== TEXT SEGMENT

Studio album by Ozuna
- Released: August 25, 2017
- Recorded: 2014–2017
- Genre: Reggaeton; Latin trap;
- Label: VP; Dimelo VI; Sony Latin;
- Producer: Hi Music Hi Flow; Ray 'El Ingeniero'; Chris Jedi; Alex Killer; Gaby Music; Luis E. Ortiz; Yai Y Toly; Bless the Producer; Super Yei;

Ozuna chronology
|  | Odisea (2017) | Aura (2018) |

Singles from Odisea
- "Si No Te Quiere" Released: October 4, 2014; "No Quiere Enamorarse" Released: December 16, 2015; "Dile Que Tú Me Quieres" Released: April 22, 2016; "Tu Foto" Released: April 28, 2017; "Bebé" Released: June 21, 2017; "El Farsante" Released: July 7, 2017; "Se Preparó" Released: August 11, 2017; "Síguelo Bailando" Released: November 10, 2017;

= Odisea (album) =

2017 studio album by Ozuna

Odisea is the debut studio album by Puerto Rican reggaeton artist Ozuna. It features collaborations from J Balvin, Anuel AA, Zion & Lennox, Nicky Jam, and De La Ghetto.

It was released on August 25, 2017, through VP Records, Dimelo VI Distribution and Sony Music Latin. The album was supported by eight singles: " Si No Te Quiere”, “No Quiere Enamorarse”, "Dile Que Tú Me Quieres", "Tu Foto", "Bebé", "El Farsante", "Se Preparó", and "Síguelo Bailando". The album debuted at number 22 on the US Billboard 200 and number 1 on the Top Latin Albums chart with first week sales of 18,000.

====
== EXTRACTED DATA

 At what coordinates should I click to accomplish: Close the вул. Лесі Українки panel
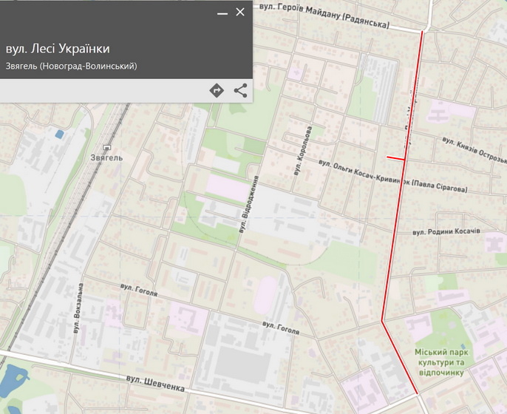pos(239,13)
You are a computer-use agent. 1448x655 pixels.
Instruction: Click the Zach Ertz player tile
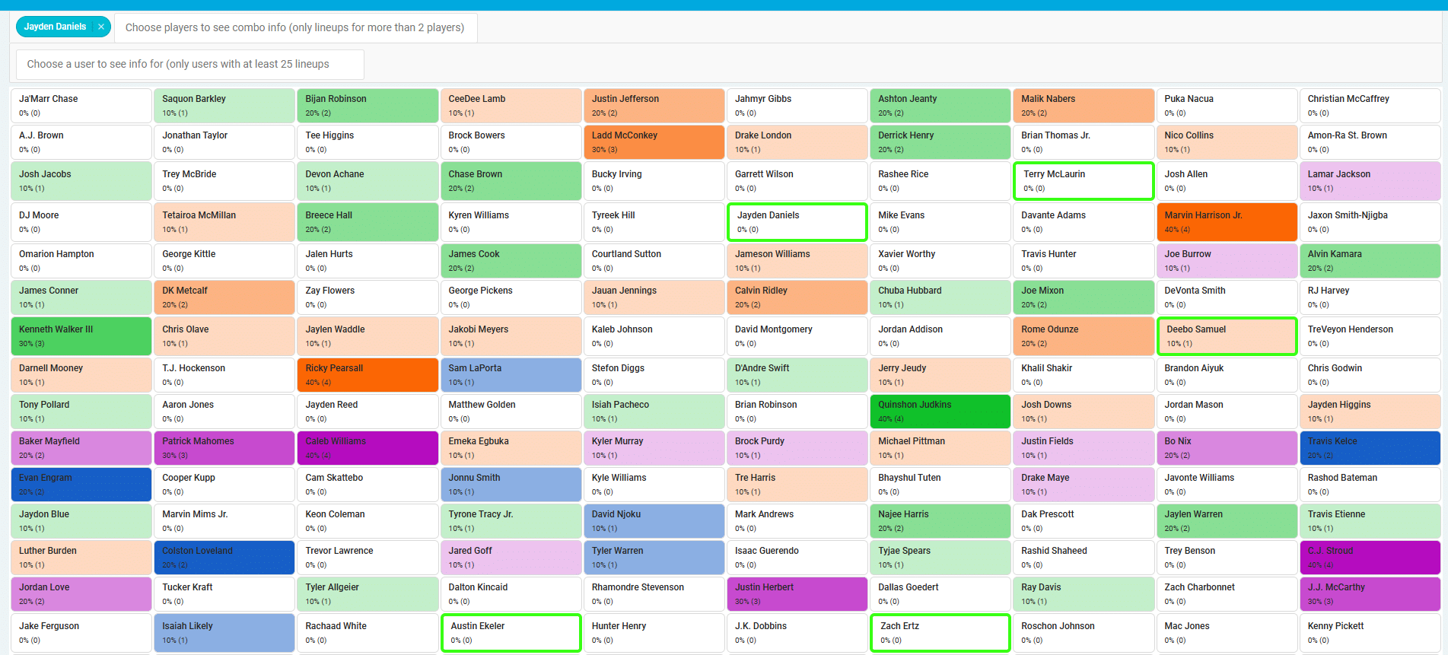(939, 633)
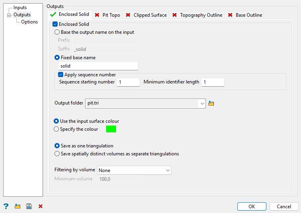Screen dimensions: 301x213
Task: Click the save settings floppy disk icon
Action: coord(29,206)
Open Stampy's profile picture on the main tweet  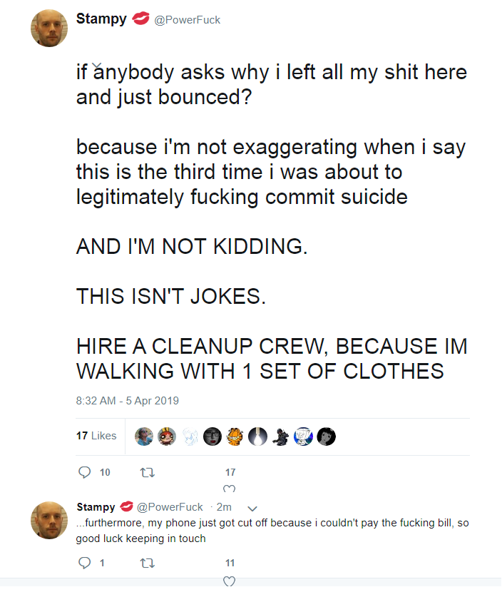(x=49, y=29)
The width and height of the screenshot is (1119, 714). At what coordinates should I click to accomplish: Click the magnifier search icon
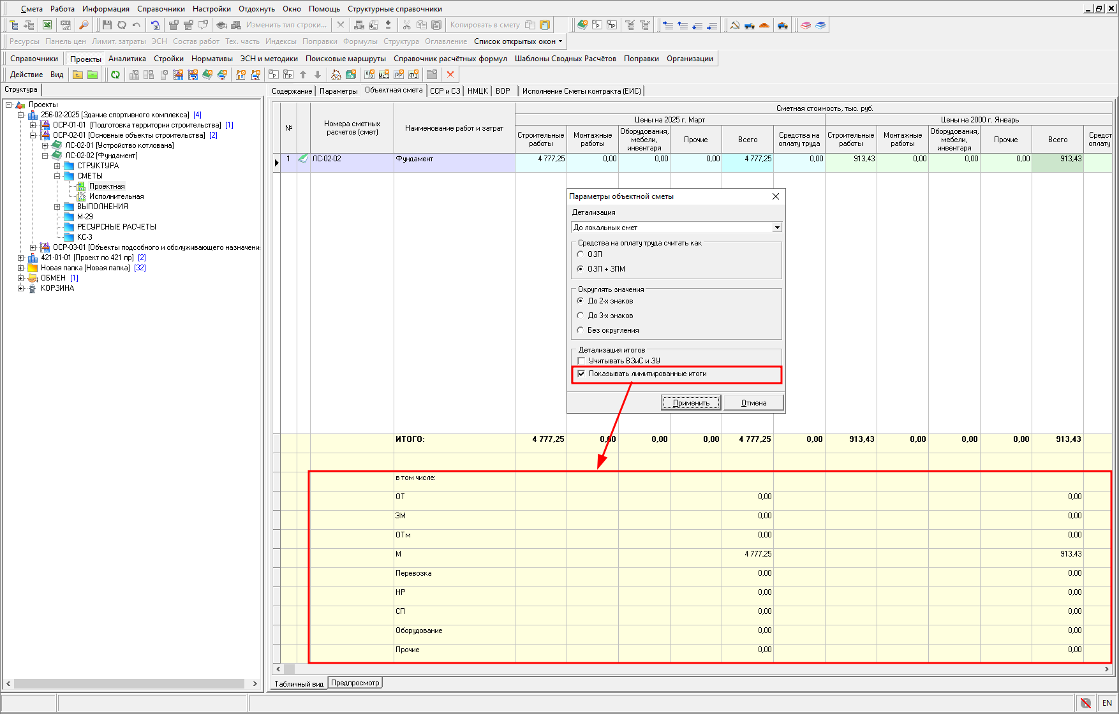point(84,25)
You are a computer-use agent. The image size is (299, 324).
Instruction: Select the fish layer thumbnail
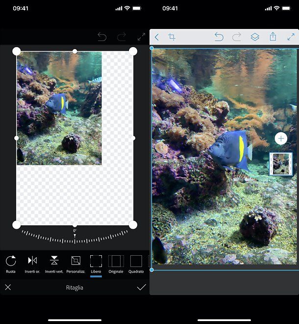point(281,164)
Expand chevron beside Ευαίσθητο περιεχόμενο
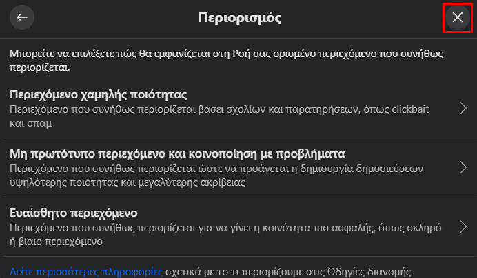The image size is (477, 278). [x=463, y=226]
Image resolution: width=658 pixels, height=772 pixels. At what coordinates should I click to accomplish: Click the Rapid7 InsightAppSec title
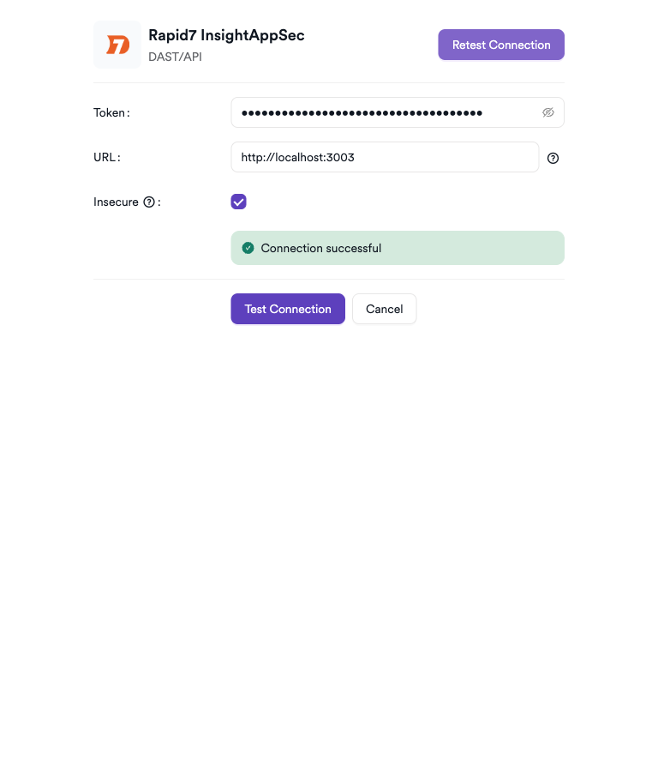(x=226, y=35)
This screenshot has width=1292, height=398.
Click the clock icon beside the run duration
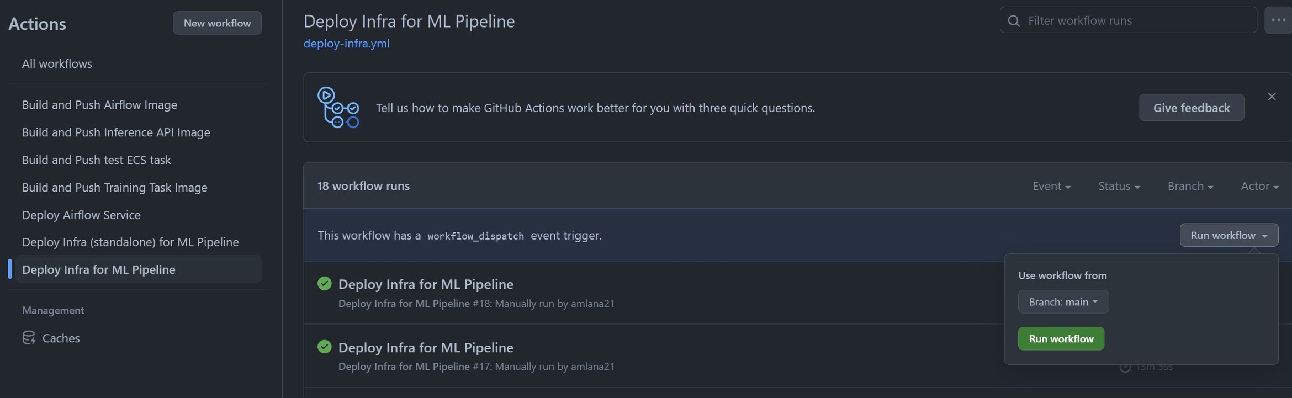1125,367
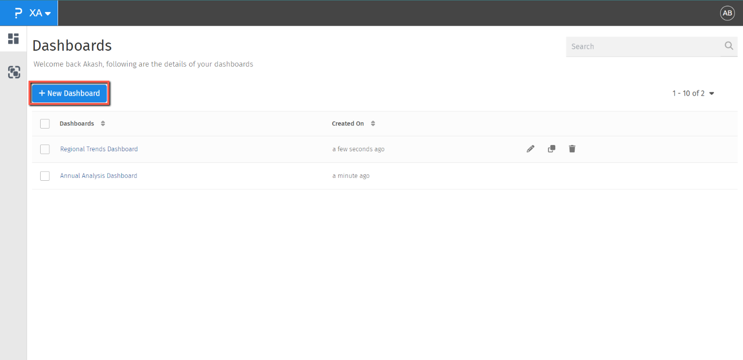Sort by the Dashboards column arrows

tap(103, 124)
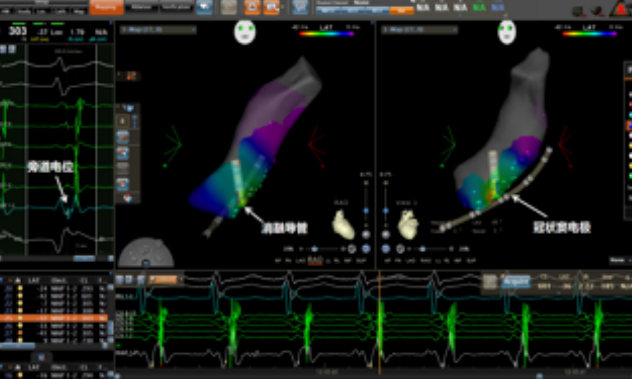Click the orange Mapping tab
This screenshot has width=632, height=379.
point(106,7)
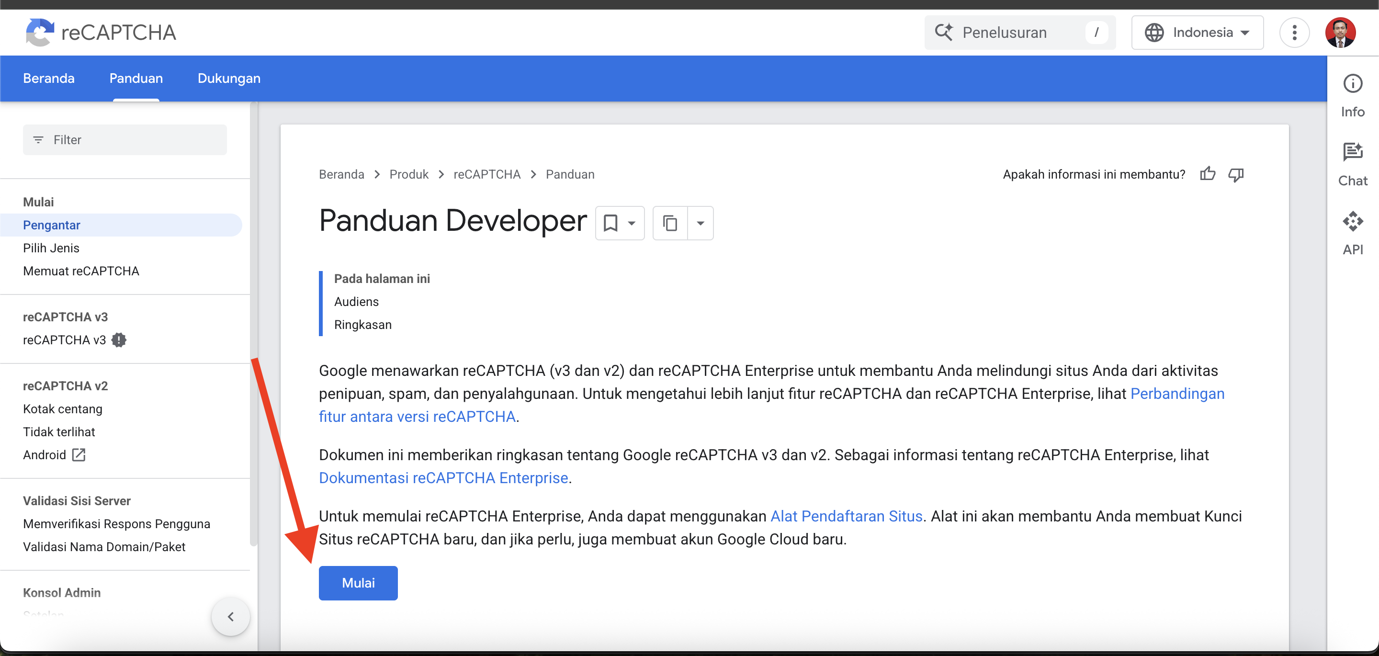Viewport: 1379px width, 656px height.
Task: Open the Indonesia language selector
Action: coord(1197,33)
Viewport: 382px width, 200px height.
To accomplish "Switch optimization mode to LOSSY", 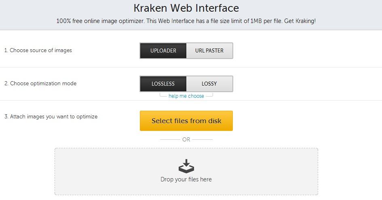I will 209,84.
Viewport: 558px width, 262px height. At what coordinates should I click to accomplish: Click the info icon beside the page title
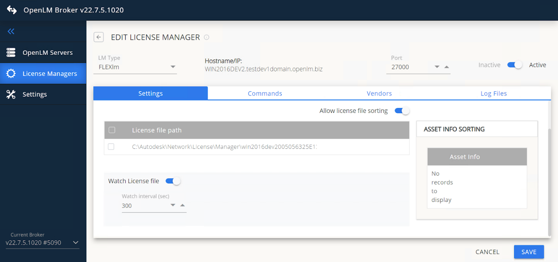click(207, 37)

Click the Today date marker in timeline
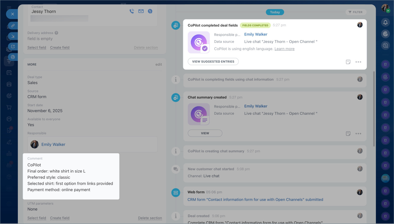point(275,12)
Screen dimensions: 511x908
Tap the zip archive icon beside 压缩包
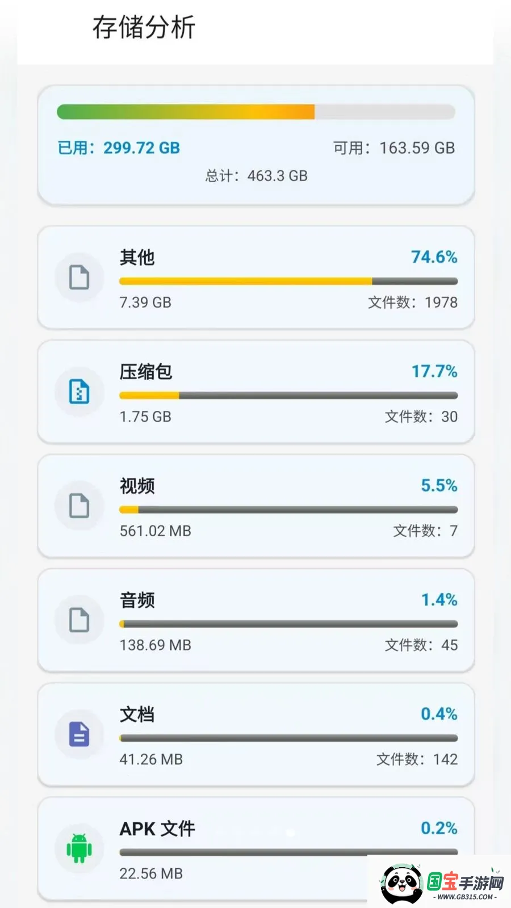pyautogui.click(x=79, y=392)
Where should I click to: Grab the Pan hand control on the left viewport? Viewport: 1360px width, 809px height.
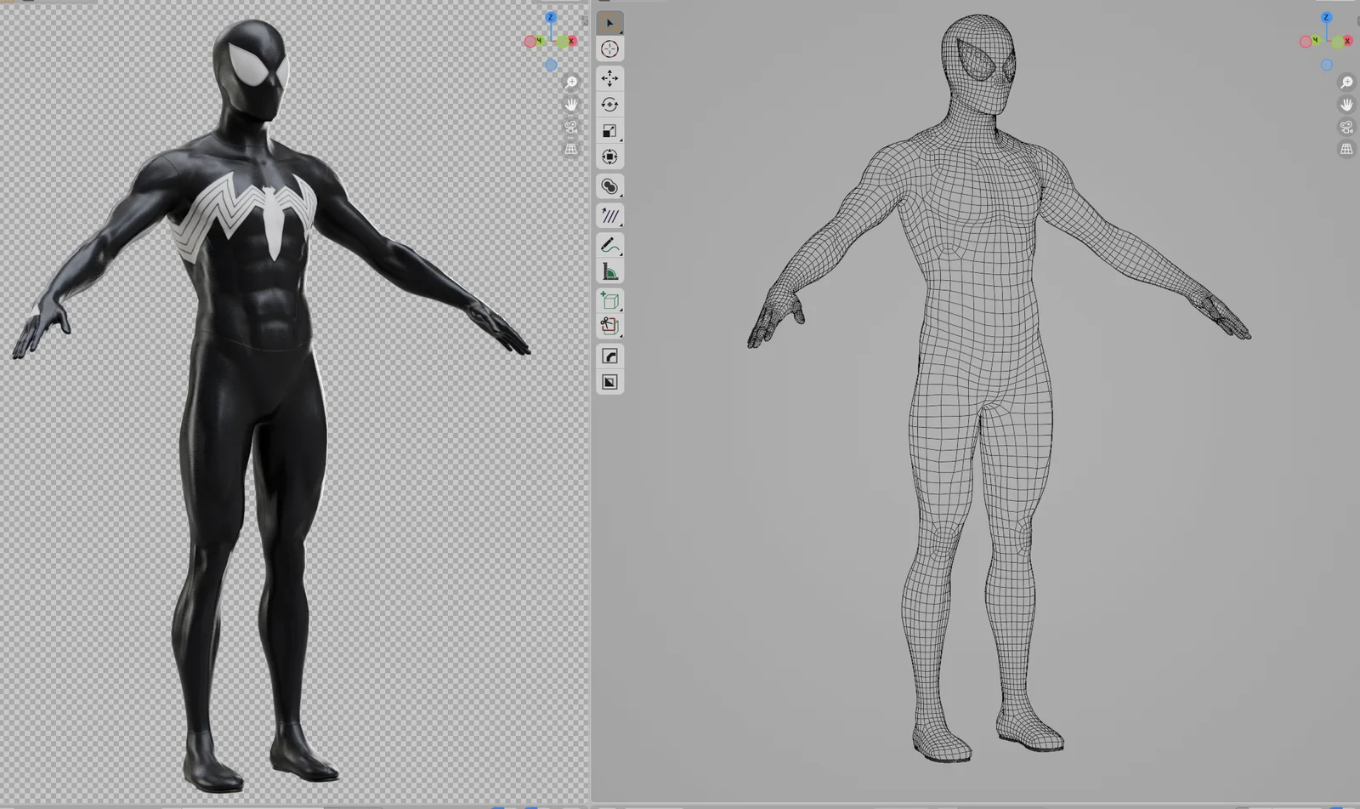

====

(LIST OF TASKS):
(a) Please duplicate the part of the Odisea article starting with "2017 studio album" and going on through "sales of 18,000.".
(b) According to the Odisea article, on which chart did the album debut at number 1?
The material placed after the Odisea article is separate from it.

(PROBLEM SOLUTIONS):
(a)
2017 studio album by Ozuna

Odisea is the debut studio album by Puerto Rican reggaeton artist Ozuna. It features collaborations from J Balvin, Anuel AA, Zion & Lennox, Nicky Jam, and De La Ghetto.

It was released on August 25, 2017, through VP Records, Dimelo VI Distribution and Sony Music Latin. The album was supported by eight singles: " Si No Te Quiere”, “No Quiere Enamorarse”, "Dile Que Tú Me Quieres", "Tu Foto", "Bebé", "El Farsante", "Se Preparó", and "Síguelo Bailando". The album debuted at number 22 on the US Billboard 200 and number 1 on the Top Latin Albums chart with first week sales of 18,000.

(b) The Top Latin Albums chart.